Fields may contain spaces ("Apache Style"): As space is used to be the default field separator in web log files,
one field should not contain spaces. With Microsoft IIS that uses Extended
Log Format, spaces are replaced by plus (+) sign. On Apache, that uses Common Log Format, field with spaces are surrounded by double-quotes, so instead of spaces, the field cannot contain
double-quotes. If you check this option, double-quotes will be rejected from any field. You must explicitly include double-quotes (used
as delimiter) in your pattern. Ex. : "useragent-s"

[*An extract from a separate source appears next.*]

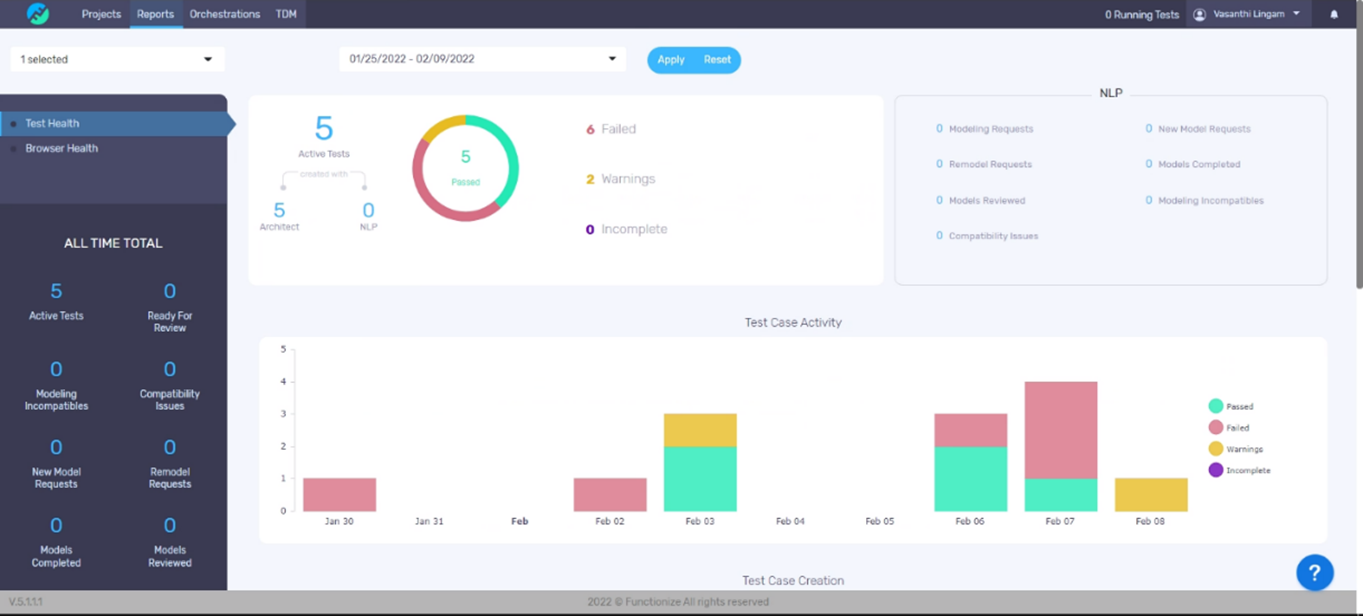Click the Feb 07 stacked bar's failed segment
1363x616 pixels.
coord(1060,430)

Use IIS header: If log files are related to IIS and/or contains at least one line that defines header as comment
(ex.: #Fields: date time s-ip cs-method cs-uri-stem cs-uri-query s-port cs-username c-ip cs-version
cs(User-Agent) cs(Referer) sc-status sc-bytes cs-bytes, you could use this button. XL-Parser will extract this line and
build the pattern with it. Important: Be sure to check if the datetime has the correct timezone, because IIS log
doesn't indicate the timezone inside its log files (defaut is UTC).
Regex: By default, you doesn't have to do anything for this field. With the Match pattern
option checked, XL-Parser will create the regular expression that will match the log format pattern.
Parsed: If everything is ok, you should see every field and its value in this grid.
Datetime database window
The Datetime database is used to store and manage all datetime formats that will be available in the tool. This database is used with
Log format (input), with Split logs (input) and with
report options when Query database. You can add, edit or delete
any datetime object in the database. If you select same datetime database that you use with XL-Tools, new objects will be usable in both tools.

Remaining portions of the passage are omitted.